You found me. Perhaps I found you. We found each other. We are now sojourners for a journey of days and weeks and seasons, through the calendar of 2016. While the earth spins and turns, we will look for the poetry. Together.

We missed the early days. We had not found each other yet when January began her spartan dance, slow and waltzing. Fresh with hope. So we are shy a full deck of 365. But we press on in the remaining. Linked. Arms hooked. You are an encourager of delight, a finder of the extraordinary and a lover of whimsy.
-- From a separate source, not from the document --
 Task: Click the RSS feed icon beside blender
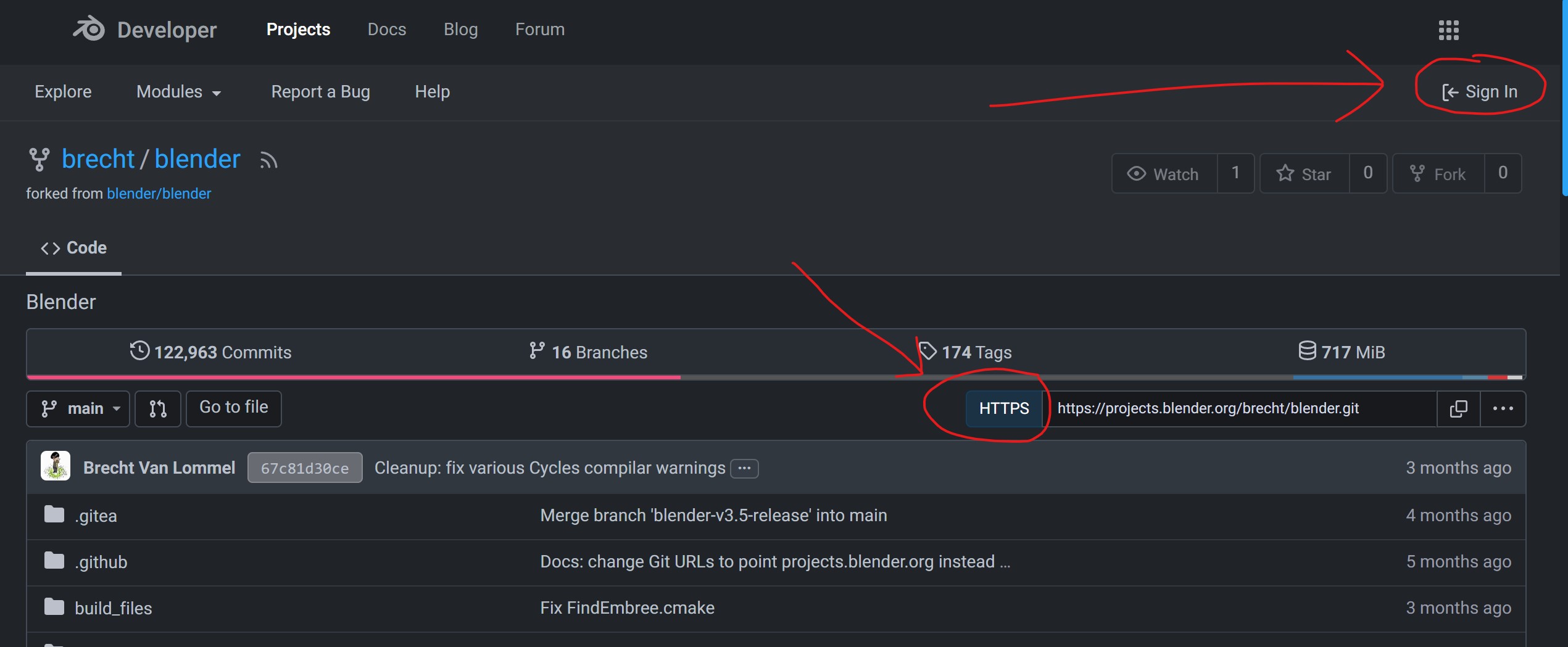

You are not the Pollyanna that some may think. You are not the eternal optimist. The wearer of rose-colored glasses. You are green with new birth. Effervescent with joy in the face of discovery. Yes, you are life-giving and eager to delight in the best. Often the simple.

The “m” sits on the edge of pursed lips, determined and brave and pushes off like a swimmer doing the butterfly. A graceful lunge. Into the realm of wonder and possibility. A sea of mystery and marvel. High tides, low tides. Ebbing and flowing. Always tossing up the treasures to be collected on the edges of our walk.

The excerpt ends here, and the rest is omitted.